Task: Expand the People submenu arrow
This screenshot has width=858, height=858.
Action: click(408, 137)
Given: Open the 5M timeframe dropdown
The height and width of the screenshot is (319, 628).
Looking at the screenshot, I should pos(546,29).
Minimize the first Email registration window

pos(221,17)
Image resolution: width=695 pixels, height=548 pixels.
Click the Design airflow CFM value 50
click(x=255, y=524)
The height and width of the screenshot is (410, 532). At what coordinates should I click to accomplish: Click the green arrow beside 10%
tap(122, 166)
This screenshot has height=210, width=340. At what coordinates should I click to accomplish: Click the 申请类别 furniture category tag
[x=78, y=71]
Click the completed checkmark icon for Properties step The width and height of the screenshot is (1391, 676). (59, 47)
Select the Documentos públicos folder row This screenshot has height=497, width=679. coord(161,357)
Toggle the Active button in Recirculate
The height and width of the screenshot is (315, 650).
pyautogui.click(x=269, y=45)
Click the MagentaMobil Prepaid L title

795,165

•••••

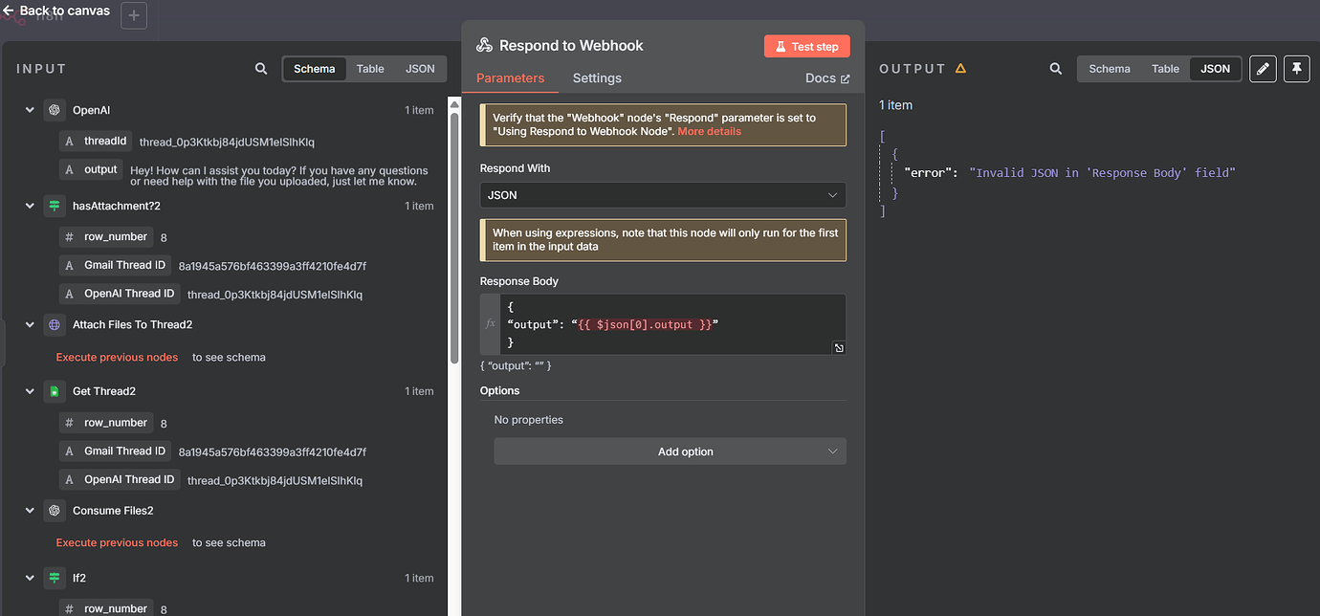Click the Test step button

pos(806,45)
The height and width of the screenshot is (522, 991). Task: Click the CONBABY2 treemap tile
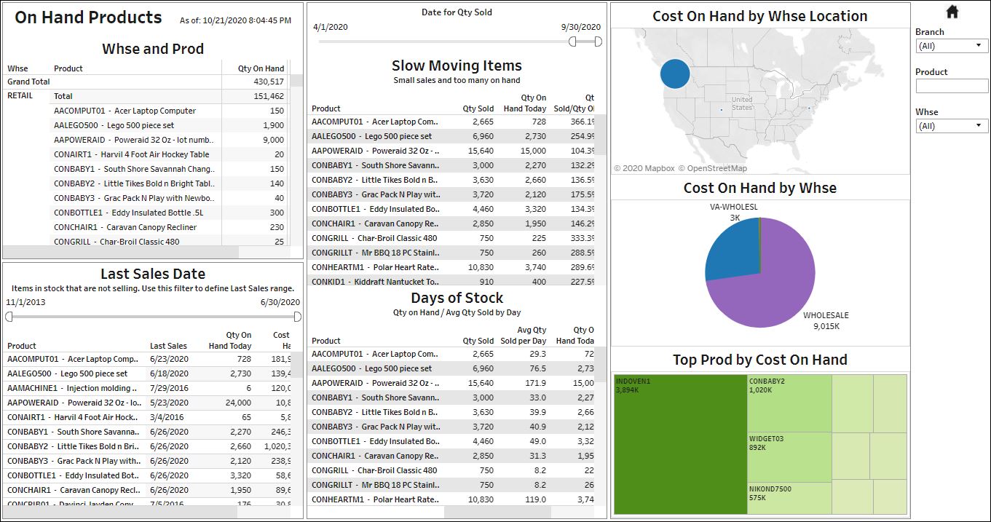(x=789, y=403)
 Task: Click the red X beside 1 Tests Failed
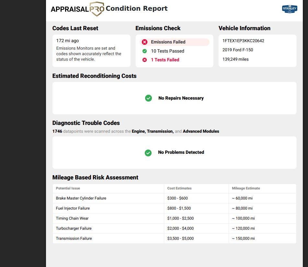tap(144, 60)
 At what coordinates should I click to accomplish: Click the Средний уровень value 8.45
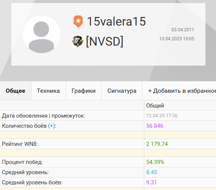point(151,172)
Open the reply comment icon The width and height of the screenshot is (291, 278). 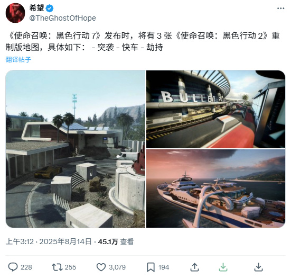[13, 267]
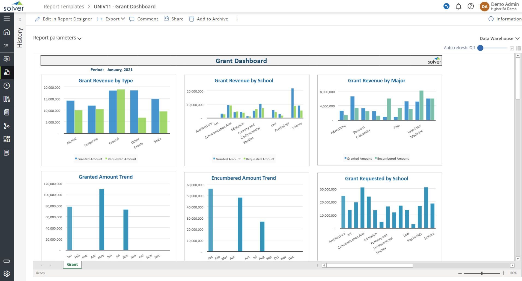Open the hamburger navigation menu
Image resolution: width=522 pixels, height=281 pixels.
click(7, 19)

•••••

With the line holding "Click the Design airflow CFM value 50" as the first and the line holding "Click the completed" as the last, please transcribe exactly the lines of the material above in that range and nothing else.

Reply:
Click the Design airflow CFM value 50
click(x=255, y=524)
The height and width of the screenshot is (410, 532). At what coordinates should I click to accomplish: Click the green arrow beside 10%
tap(122, 166)
This screenshot has height=210, width=340. At what coordinates should I click to accomplish: Click the 申请类别 furniture category tag
[x=78, y=71]
Click the completed checkmark icon for Properties step The width and height of the screenshot is (1391, 676). (59, 47)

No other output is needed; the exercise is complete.